Aim of the exercise. Rewrite the lines below, changing "Click" to "Tap" wherever it occurs and keeping everything else the same. Omit the pictures.

═════ Provided records

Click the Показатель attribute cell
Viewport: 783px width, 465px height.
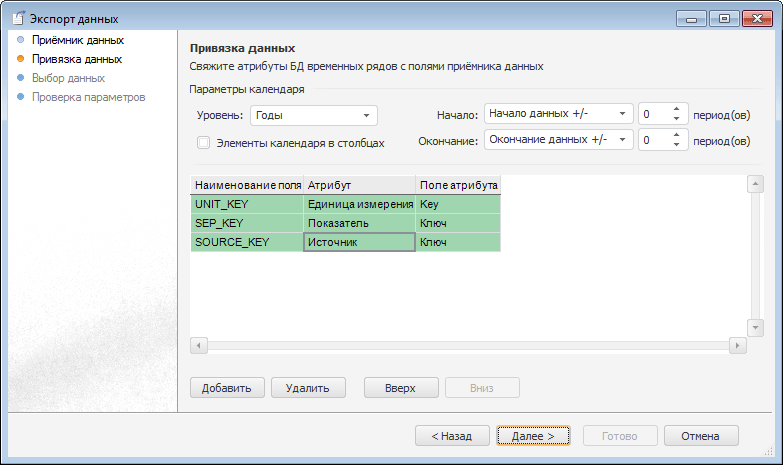[x=359, y=223]
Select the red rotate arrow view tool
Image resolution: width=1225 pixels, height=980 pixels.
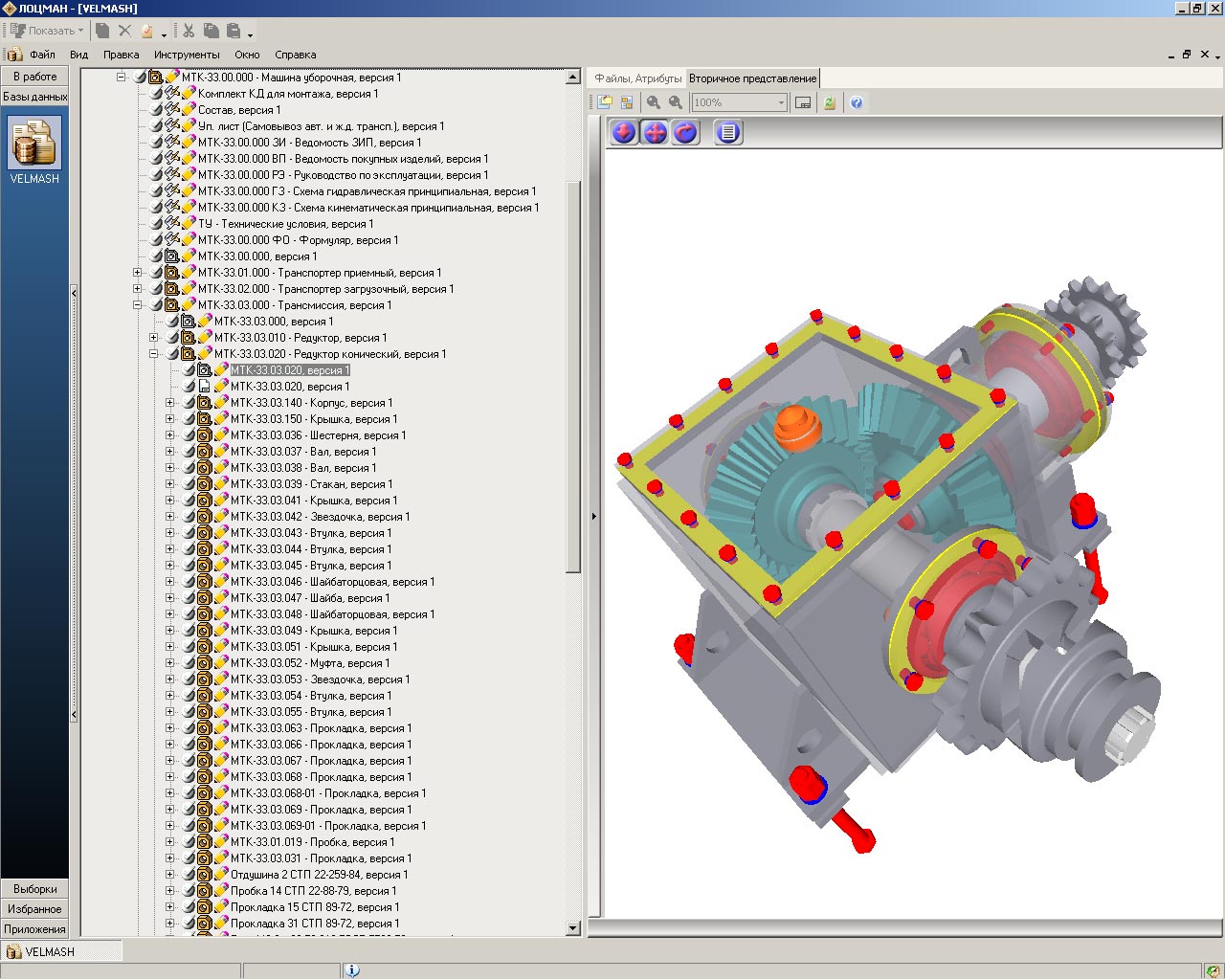[685, 133]
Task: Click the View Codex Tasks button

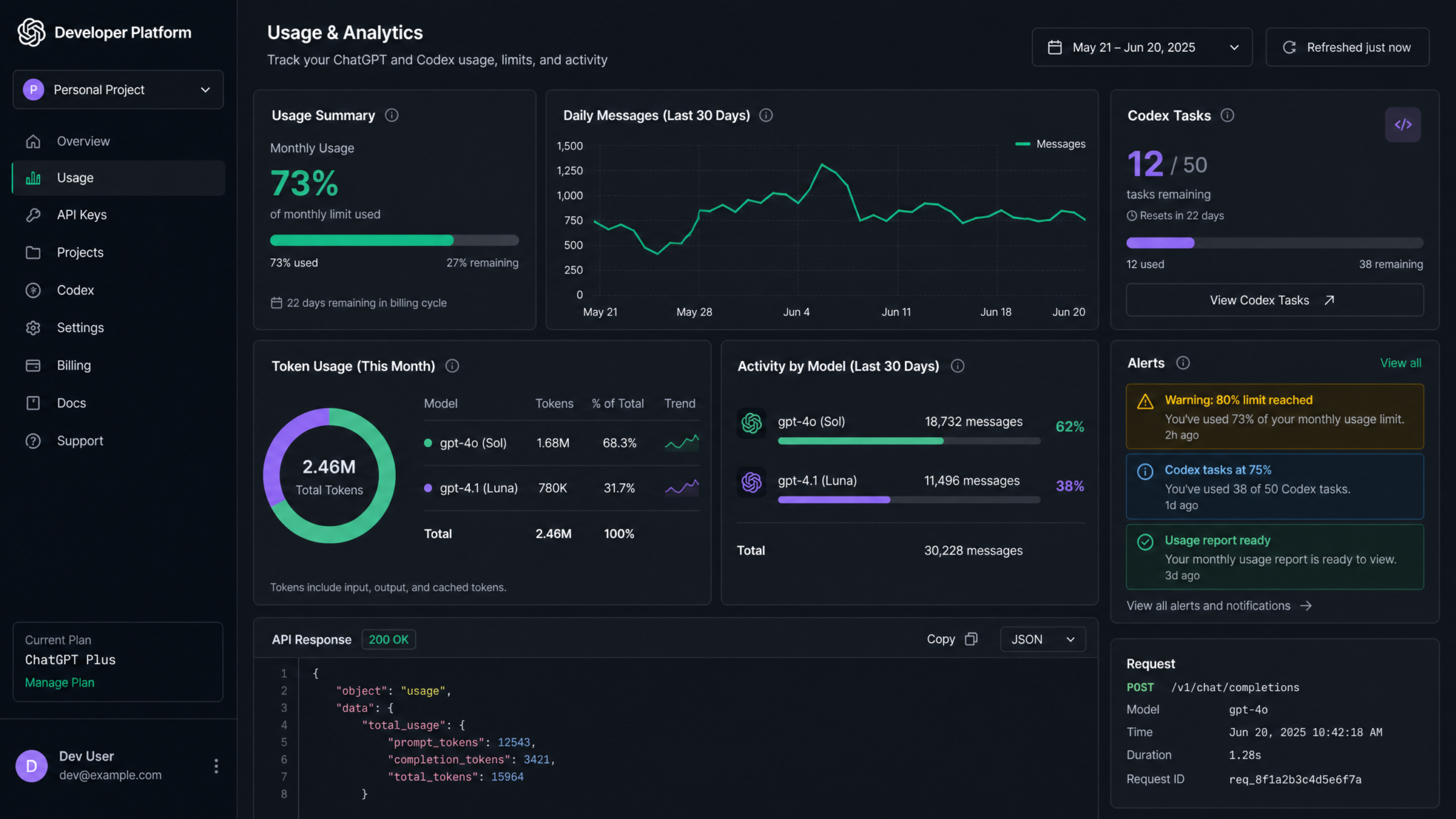Action: coord(1275,300)
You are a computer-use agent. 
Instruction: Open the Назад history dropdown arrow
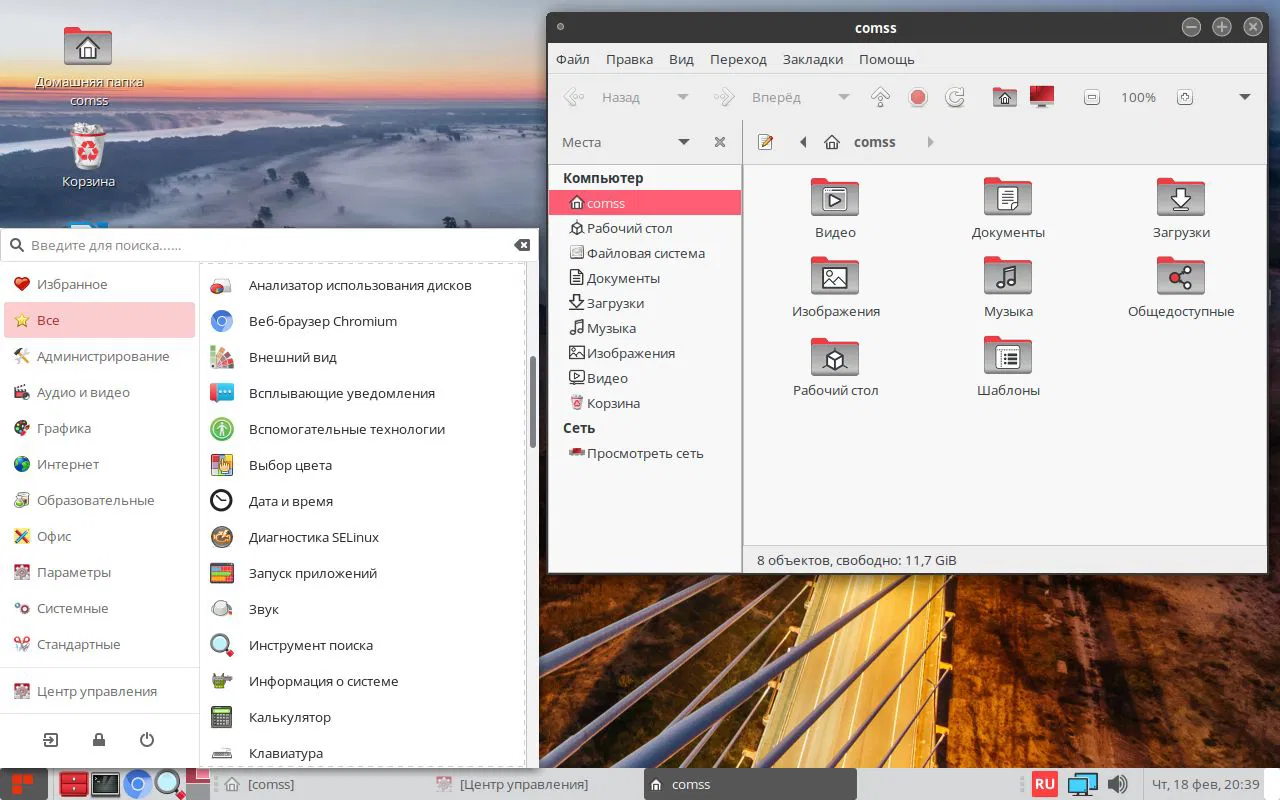(683, 97)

══════════

Full solution.
Tap the Показатель attribute cell
Viewport: 783px width, 465px height.
[x=359, y=223]
Select the red rotate arrow view tool
Image resolution: width=1225 pixels, height=980 pixels.
[685, 133]
Task: Tap the View Codex Tasks button

Action: coord(1275,300)
You are a computer-use agent. 
Instruction: Open the Назад history dropdown arrow
(683, 97)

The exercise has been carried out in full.